Directions for this task – Print, exactly as they stand, the lines from the start of the listing to the line containing "Given: Open the Extensions view", inclusive.

Provided records –
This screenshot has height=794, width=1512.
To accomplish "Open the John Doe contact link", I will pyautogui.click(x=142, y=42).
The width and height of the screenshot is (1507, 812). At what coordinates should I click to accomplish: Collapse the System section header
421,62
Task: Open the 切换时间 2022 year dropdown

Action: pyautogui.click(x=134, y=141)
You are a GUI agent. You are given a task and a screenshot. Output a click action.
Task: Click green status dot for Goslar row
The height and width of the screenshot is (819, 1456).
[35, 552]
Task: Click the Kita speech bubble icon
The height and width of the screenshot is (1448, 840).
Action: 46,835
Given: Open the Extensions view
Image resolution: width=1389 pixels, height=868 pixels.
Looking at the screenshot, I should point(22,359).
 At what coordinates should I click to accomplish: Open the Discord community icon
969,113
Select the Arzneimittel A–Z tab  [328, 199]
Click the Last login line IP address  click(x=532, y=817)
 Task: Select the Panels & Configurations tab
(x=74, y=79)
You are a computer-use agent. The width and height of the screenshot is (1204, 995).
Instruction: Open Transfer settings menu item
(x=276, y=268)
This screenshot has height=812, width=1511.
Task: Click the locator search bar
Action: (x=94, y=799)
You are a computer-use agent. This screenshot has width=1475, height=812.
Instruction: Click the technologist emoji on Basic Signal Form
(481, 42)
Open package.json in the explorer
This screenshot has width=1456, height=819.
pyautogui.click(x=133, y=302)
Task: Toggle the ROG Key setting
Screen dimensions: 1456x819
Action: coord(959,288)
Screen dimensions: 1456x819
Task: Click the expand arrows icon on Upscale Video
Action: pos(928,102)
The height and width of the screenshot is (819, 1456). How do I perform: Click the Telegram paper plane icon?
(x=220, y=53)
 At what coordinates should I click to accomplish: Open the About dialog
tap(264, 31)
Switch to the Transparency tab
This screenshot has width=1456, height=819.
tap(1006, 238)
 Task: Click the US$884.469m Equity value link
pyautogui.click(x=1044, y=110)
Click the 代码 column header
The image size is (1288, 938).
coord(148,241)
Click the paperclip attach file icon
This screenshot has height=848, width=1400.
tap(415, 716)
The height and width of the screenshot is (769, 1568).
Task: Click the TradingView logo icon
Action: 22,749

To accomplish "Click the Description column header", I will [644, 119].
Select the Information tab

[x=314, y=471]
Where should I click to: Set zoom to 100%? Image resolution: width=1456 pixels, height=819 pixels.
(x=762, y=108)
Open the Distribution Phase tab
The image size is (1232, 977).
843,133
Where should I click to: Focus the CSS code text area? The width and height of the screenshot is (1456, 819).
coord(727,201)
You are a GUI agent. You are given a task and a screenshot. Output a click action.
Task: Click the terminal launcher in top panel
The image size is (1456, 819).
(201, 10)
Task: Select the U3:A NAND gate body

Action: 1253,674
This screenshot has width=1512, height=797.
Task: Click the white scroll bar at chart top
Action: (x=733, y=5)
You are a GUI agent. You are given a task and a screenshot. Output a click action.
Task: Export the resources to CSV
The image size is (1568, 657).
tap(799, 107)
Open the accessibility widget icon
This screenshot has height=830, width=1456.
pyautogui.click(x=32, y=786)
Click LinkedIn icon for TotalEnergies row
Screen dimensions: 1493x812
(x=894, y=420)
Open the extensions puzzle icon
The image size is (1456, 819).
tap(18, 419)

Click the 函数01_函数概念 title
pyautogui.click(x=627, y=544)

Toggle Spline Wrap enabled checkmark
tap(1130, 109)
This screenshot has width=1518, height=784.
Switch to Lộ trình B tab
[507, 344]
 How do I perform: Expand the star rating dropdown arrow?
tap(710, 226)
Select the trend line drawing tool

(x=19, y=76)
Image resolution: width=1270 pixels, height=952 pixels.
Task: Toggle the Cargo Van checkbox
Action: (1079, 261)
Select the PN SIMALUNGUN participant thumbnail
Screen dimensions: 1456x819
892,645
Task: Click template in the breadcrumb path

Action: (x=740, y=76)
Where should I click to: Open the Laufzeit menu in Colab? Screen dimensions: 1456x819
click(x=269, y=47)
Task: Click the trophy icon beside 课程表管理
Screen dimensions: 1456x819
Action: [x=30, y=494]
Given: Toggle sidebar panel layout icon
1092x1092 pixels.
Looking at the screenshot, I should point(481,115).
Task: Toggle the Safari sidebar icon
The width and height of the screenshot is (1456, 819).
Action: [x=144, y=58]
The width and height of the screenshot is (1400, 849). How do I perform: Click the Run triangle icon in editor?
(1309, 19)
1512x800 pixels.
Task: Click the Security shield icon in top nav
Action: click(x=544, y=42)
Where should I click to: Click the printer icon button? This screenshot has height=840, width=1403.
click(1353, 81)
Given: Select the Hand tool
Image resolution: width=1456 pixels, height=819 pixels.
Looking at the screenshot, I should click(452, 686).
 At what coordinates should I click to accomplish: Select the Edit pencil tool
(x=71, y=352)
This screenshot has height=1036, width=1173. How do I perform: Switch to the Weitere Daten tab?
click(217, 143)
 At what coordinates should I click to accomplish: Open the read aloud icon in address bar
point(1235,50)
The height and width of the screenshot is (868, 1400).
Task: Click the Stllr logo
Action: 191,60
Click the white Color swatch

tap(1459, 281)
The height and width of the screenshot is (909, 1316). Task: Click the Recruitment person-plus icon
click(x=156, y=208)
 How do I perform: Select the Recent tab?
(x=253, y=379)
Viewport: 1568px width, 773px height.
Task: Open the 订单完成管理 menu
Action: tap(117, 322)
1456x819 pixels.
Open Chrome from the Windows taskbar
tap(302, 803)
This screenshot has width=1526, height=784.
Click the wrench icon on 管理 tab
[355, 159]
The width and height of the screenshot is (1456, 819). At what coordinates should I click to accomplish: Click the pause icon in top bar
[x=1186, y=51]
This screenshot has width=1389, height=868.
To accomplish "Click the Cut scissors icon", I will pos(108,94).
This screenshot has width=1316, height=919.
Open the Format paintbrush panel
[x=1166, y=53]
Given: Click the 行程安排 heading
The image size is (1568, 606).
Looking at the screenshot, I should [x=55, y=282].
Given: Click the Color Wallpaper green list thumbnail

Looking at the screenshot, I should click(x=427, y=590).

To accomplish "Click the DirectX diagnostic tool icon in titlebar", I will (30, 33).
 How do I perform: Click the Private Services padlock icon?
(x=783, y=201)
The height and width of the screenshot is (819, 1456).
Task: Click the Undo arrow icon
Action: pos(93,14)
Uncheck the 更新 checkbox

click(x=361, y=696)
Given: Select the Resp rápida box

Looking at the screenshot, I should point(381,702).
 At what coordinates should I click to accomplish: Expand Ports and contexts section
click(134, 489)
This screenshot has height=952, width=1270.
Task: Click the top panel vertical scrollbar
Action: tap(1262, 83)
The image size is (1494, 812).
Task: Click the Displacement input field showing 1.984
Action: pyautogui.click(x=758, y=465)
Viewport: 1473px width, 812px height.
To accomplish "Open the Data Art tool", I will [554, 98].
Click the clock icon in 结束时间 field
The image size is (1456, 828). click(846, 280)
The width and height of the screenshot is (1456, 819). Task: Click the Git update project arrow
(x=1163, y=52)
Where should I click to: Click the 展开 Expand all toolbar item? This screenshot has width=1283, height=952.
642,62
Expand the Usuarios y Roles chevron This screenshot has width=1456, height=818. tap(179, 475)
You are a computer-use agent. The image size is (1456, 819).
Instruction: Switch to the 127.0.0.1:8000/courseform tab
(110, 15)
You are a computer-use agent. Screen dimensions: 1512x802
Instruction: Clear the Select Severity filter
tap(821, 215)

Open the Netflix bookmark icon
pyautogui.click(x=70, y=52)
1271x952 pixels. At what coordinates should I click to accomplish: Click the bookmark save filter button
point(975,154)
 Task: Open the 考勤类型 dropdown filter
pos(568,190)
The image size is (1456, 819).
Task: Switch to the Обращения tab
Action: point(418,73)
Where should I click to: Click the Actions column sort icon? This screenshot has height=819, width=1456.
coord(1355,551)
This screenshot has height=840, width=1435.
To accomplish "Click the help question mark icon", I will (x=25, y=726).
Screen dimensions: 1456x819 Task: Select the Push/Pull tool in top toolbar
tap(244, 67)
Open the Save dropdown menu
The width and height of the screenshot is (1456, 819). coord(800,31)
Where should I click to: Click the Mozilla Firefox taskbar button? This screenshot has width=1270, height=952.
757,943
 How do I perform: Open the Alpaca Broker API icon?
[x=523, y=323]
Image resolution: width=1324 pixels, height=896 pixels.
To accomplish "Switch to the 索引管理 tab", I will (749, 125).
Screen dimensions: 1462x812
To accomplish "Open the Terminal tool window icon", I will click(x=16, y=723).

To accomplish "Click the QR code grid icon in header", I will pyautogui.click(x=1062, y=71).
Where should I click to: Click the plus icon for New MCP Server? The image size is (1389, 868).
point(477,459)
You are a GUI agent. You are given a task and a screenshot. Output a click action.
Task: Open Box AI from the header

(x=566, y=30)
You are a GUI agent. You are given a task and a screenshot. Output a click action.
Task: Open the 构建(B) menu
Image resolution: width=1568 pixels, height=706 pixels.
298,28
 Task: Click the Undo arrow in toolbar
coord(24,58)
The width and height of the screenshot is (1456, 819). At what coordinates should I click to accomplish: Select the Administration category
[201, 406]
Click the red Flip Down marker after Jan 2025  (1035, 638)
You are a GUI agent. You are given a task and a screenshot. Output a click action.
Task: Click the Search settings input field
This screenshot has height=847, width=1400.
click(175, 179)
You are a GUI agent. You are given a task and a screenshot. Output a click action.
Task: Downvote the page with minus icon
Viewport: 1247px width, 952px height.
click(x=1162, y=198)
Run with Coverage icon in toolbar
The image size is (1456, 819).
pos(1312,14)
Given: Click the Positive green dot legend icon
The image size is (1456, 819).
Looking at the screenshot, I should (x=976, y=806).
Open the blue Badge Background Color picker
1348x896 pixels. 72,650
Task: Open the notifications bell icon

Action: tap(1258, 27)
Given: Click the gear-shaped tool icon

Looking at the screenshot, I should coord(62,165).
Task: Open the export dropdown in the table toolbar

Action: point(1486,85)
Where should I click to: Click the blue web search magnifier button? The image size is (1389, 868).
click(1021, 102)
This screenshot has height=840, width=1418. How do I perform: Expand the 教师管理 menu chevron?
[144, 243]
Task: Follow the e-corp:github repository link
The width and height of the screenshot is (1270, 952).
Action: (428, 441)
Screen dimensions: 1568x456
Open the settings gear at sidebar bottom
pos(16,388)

Solution to this problem –
This screenshot has height=794, width=1512.
To accomplish "Open the John Doe contact link", I will pyautogui.click(x=142, y=42).
The width and height of the screenshot is (1507, 812). At what coordinates should I click to accomplish: Collapse the System section header
421,62
Task: Open the 切换时间 2022 year dropdown

Action: pyautogui.click(x=134, y=141)
You are a GUI agent. You are given a task and a screenshot. Output a click action.
Task: Click green status dot for Goslar row
The height and width of the screenshot is (819, 1456).
[35, 552]
Task: Click the Kita speech bubble icon
The height and width of the screenshot is (1448, 840).
Action: 46,835
Given: Open the Extensions view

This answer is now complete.